鬼人たちは知力を保っているせいか、多勢で二人を囲む優位に立っていてもなお、油断なく、焦って攻めてくることもない。
パシュン、パシュン。
亮が二発撃ったが、鬼人は銃撃とそのダメージを学習したのか、素早く攻撃を避ける。
「クソ、思ったより頭が良い……ゾンビより厄介だな」
4人の鬼人が亮を無視して襲いかかり、優月に鋭い爪を伸ばした。
優月は鬼人たちに集中する。体全体が碧い光に包まれた。マナのエネルギーが膨張し、波動を広げるように鬼人たちを吹き飛ばす。静止していた鬼人たちも、その光が眩しすぎるのか、直視できずに防御姿勢を取った。

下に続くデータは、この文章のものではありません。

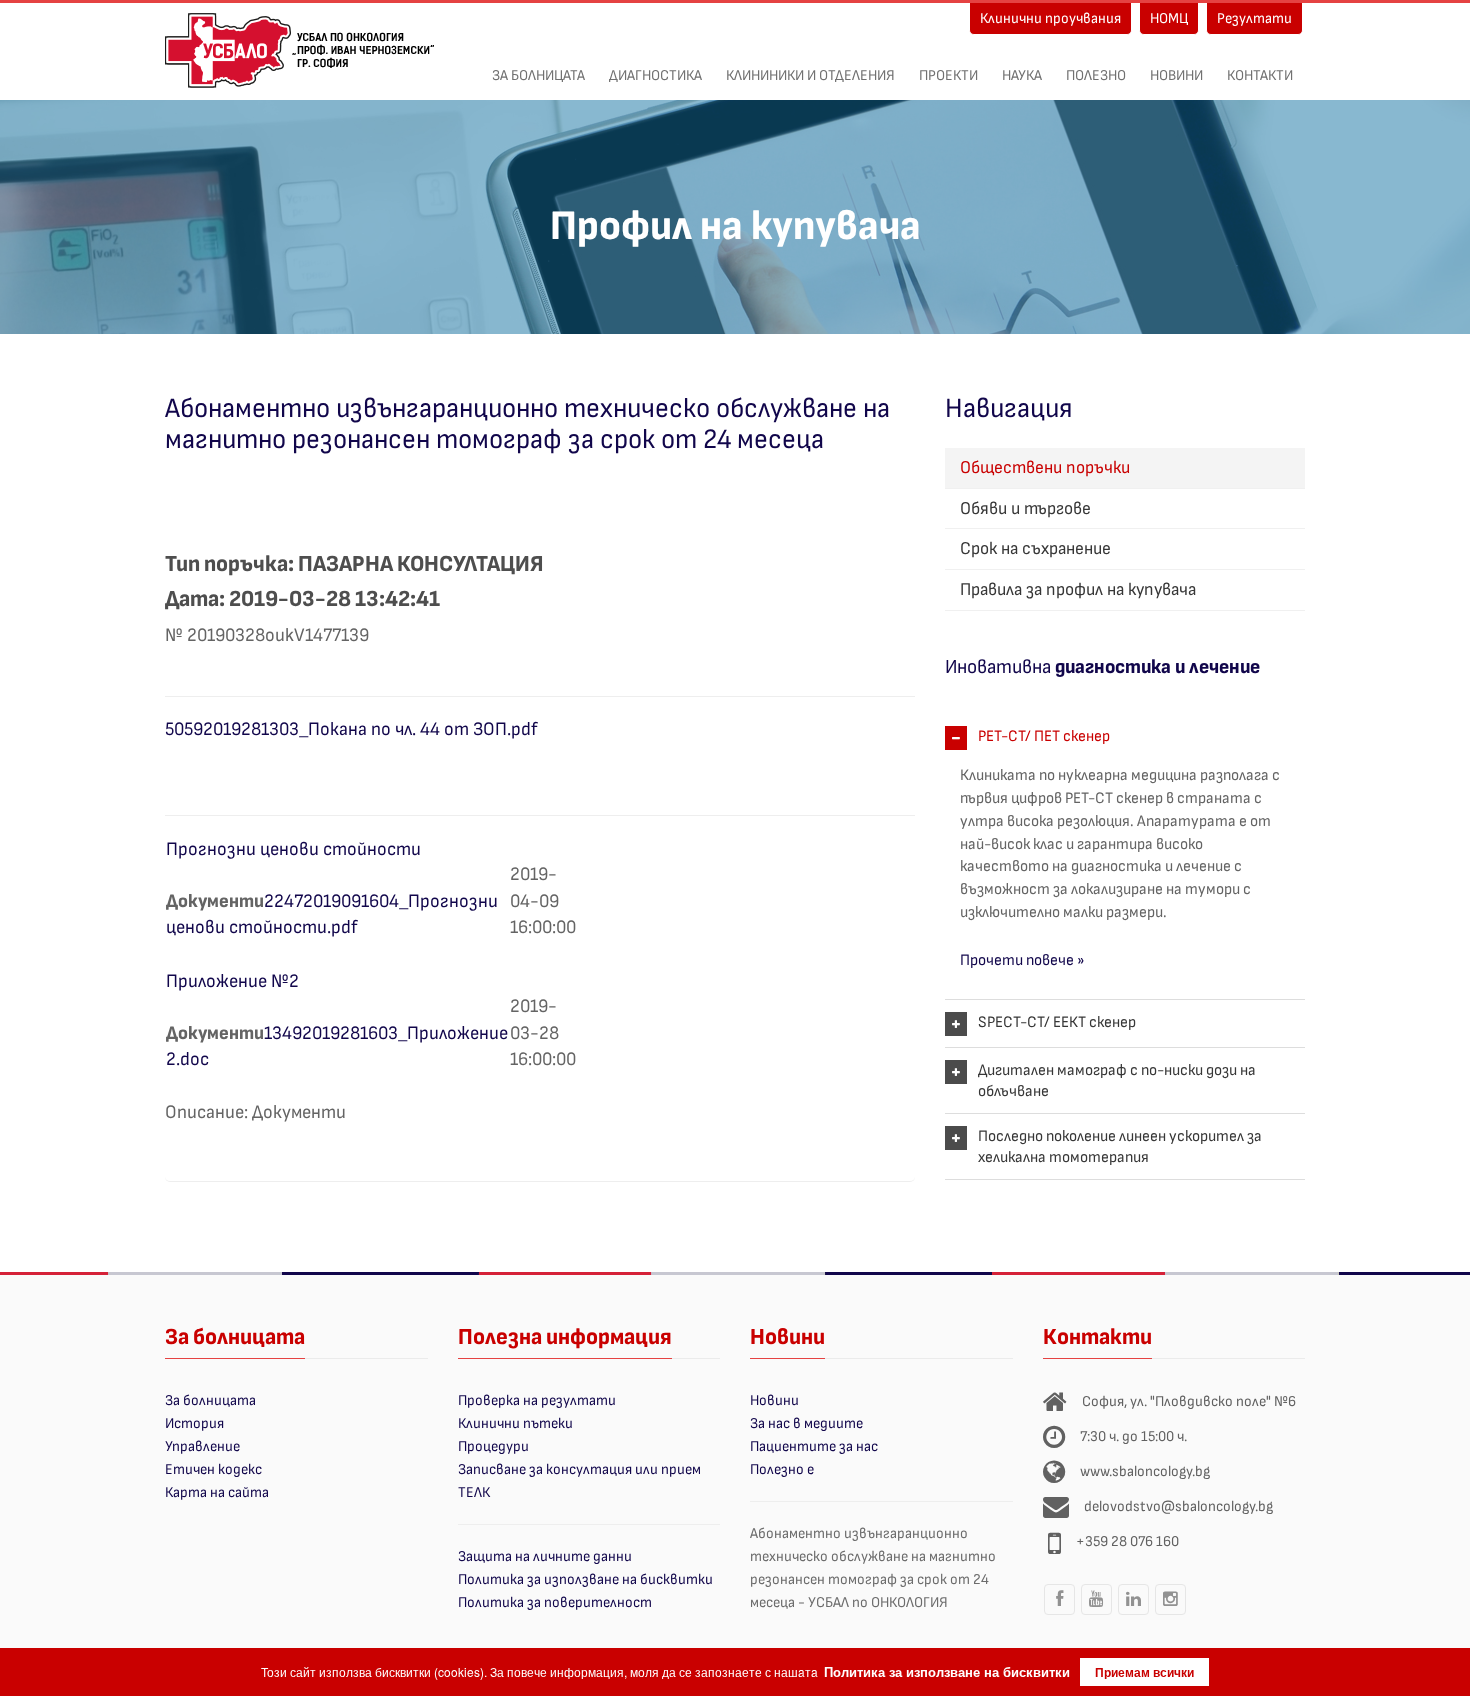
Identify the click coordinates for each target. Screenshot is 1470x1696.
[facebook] (1060, 1614)
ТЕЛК (474, 1492)
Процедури (493, 1446)
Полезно (1096, 75)
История (194, 1423)
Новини (1176, 75)
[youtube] (1097, 1614)
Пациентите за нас (814, 1446)
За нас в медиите (806, 1423)
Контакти (1260, 75)
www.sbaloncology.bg (1145, 1471)
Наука (1022, 75)
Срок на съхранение (1035, 548)
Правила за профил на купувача (1078, 589)
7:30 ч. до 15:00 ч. (1133, 1436)
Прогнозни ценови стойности (293, 849)
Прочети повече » (1022, 960)
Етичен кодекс (213, 1469)
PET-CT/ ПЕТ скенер (1044, 736)
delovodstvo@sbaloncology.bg (1178, 1506)
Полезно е (782, 1469)
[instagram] (1171, 1614)
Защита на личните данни (545, 1556)
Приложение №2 (232, 981)
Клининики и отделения (810, 75)
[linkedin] (1134, 1614)
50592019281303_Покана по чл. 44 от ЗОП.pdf (351, 729)
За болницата (538, 75)
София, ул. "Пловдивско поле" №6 (1189, 1401)
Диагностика (655, 75)
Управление (202, 1446)
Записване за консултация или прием (579, 1469)
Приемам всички (1144, 1672)
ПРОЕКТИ (948, 75)
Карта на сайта (217, 1492)
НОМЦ (1169, 18)
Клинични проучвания (1050, 18)
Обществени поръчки (1045, 467)
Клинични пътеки (515, 1423)
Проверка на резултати (537, 1400)
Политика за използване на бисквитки (585, 1579)
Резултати (1254, 18)
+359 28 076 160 (1127, 1541)
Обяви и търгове (1025, 508)
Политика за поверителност (555, 1602)
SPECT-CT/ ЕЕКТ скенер (1057, 1022)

「こいつら、マナの光が苦手なのか。そこも鬼譲りなんだな……」
優月が亮に向かって叫んだ。
「亮くんのオカスソリスは、まだ不完全です」
「そうなのか?」
「今の形態は、おそらく近距離戦闘用の仮の姿です。オカスソリスの本来の姿は、弓です」
「弓?!これが、どうすれば弓になるんだ」
「審判秘宝は、使う者の心に応える武器です。頭に弓の形をイメージして。オカスソリスはその通りの形になるはずです」
「イメージ?弓なら何でもいいのか?!」
一か八か、亮はゲームのキャラが使っていた弓を思い出す。その形を強く思っていると、左腕の装甲が次第に変形し、宙に浮いた。一度、金属の塊になったオカスソリスは、亮が思い描いた通り、細く曲がりはじめ、マナの光が走ったかと思うと、シンプルでスマートなベアボウに成形されていった。
裏拳と手首までしかなかった腕の装甲は、よりコンパクトになり、甲冑というよりもグローブに近い。裏拳の装置は発光し、それが弓を亮の体に引きつける力を持っていた。弓は常に手が届く場所で、しかし宙に浮いている。

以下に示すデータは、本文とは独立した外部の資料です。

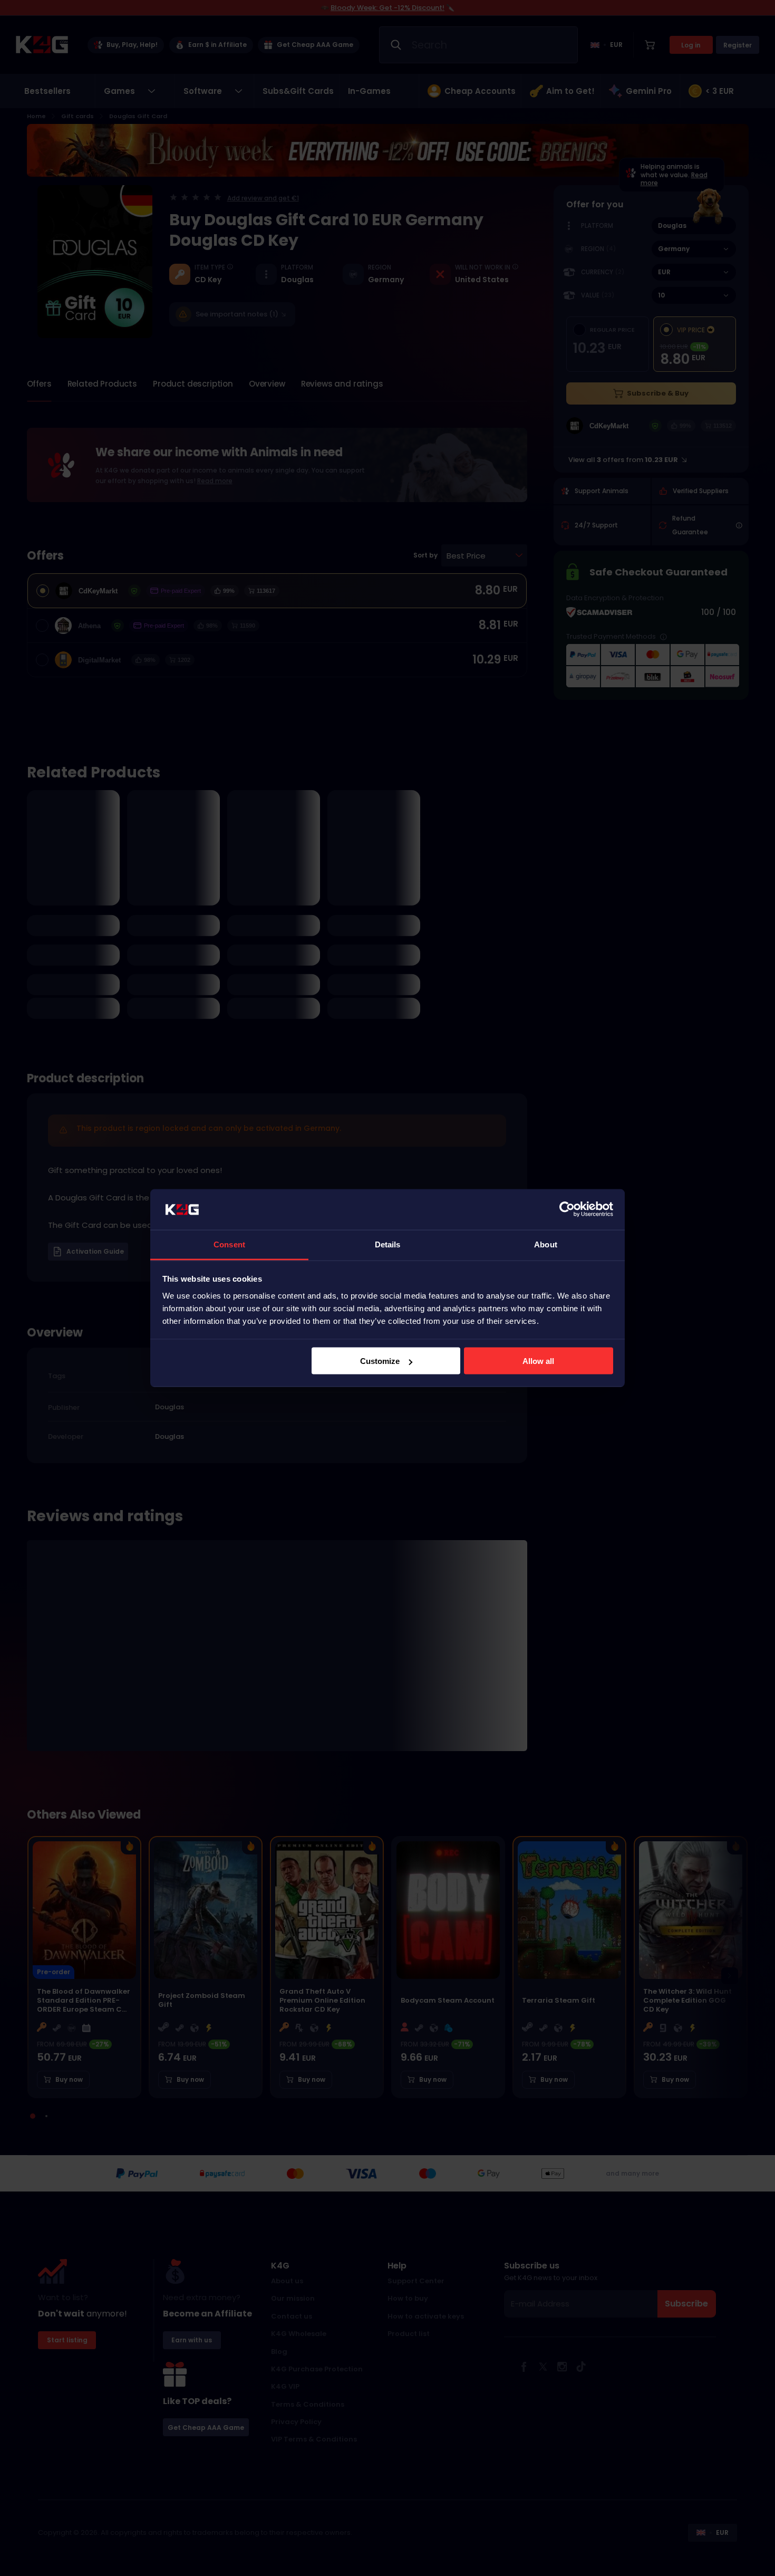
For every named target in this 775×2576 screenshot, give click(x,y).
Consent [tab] (229, 1243)
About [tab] (545, 1243)
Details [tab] (388, 1243)
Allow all (538, 1361)
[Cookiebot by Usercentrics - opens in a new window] (567, 1209)
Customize (380, 1361)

「弓だ……でも、イメージした形とは、似てるような、似てないようなだな」
「イメージが不完全な部分は、オカスソリス本体によって補正されるかもしれません」
亮はオカスソリスを左手に取る。
「よし、これなら!」
中央の
吹き飛ばされた鬼人たちは、また体勢を整えて向かってくる。
二人の鬼人が爪を伸ばし、襲いかかってきた。亮は咄嗟にオカスソリスを振り払う。鬼人の体勢が崩れた。

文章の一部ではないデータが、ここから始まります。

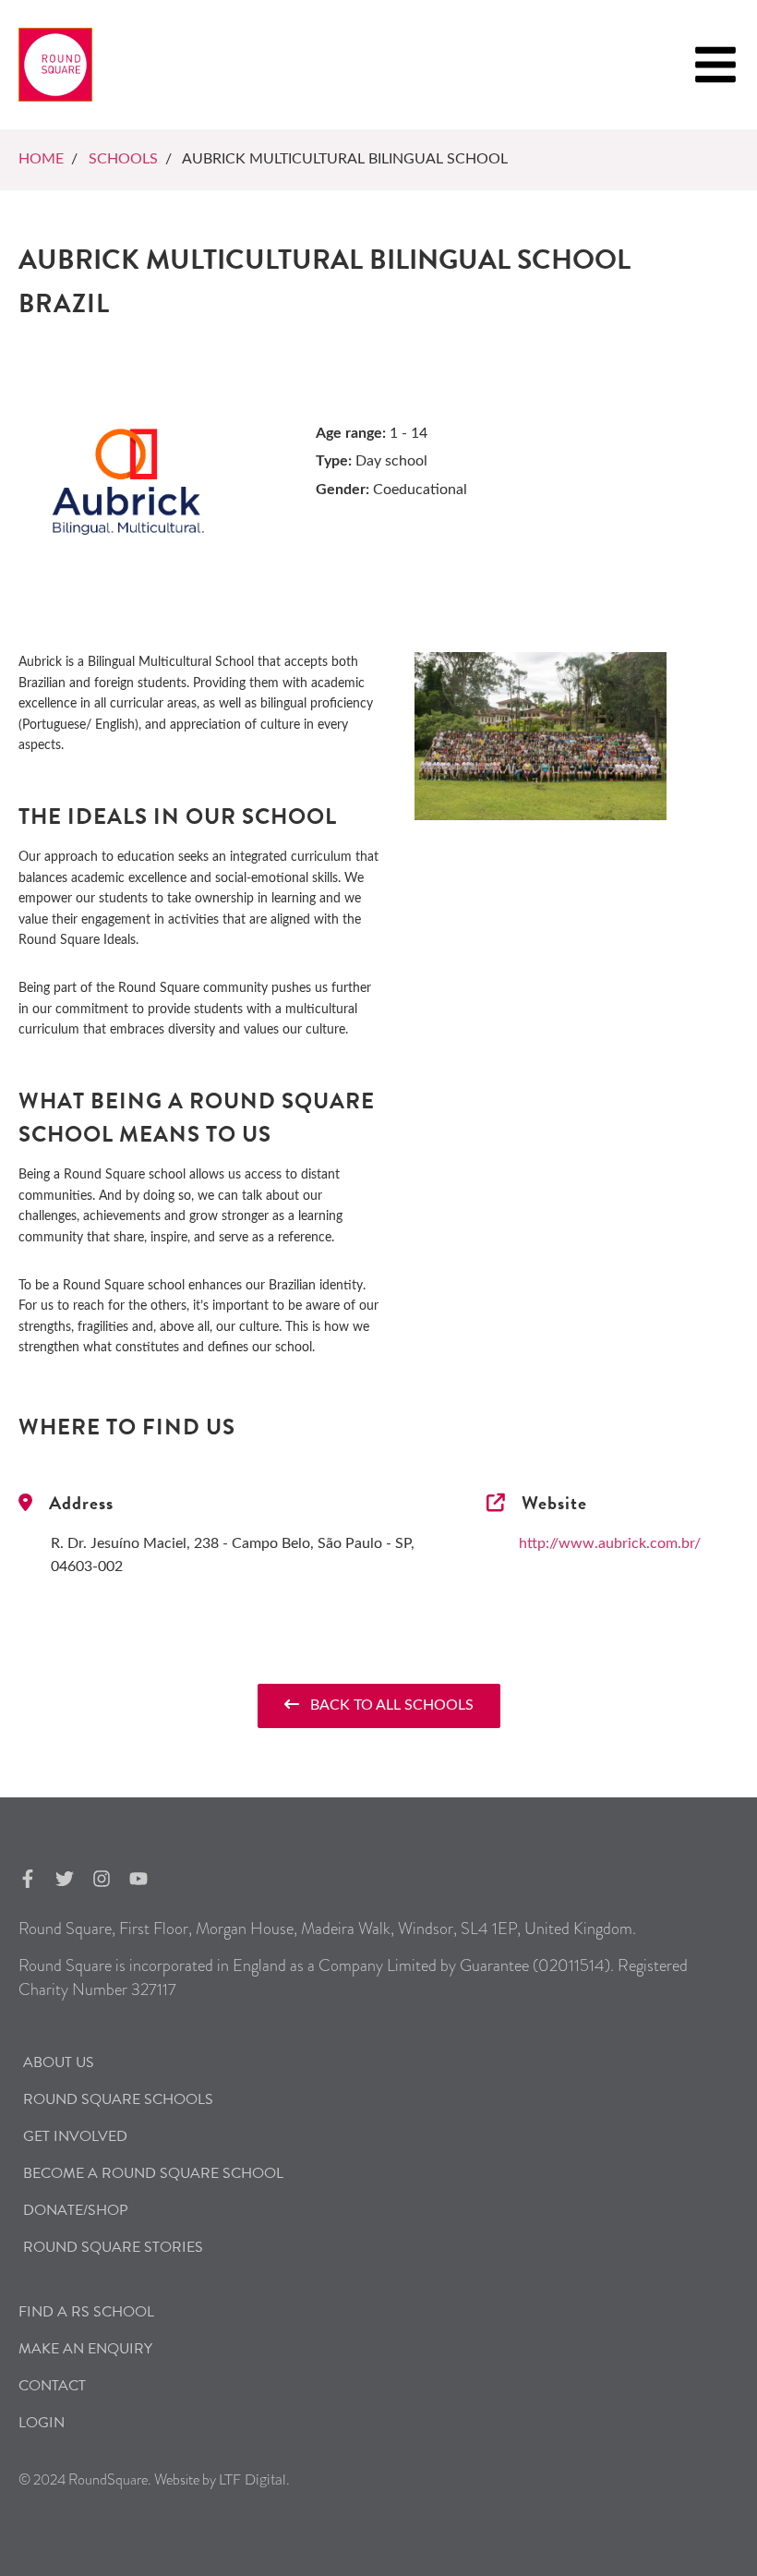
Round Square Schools (118, 2099)
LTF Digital (252, 2480)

その間に亮は目の前の鬼人に意識を集中させる。マナが一点に光ると、亮は一直線に弦のノッキングポイントを伸ばした。指でそれを取り、弦を引っ張ると、マナの矢が生成される。
五秒の間にそれらの一連の動作を進め、矢を放った。
青い矢が飛び出し、鬼人は撤退を試みる。しかし矢は腰を貫通し、そのまま地面に刺さると、爆発が起きた。周囲の鬼人も、爆風に吹き飛ばされる。
「ぐうおおおお……」
オカスソリスの一撃に、亮は感心した。
「たった一本の矢が、これだけの威力を持つのか」
背中合わせの優月も、鬼人たちの襲撃に応戦している。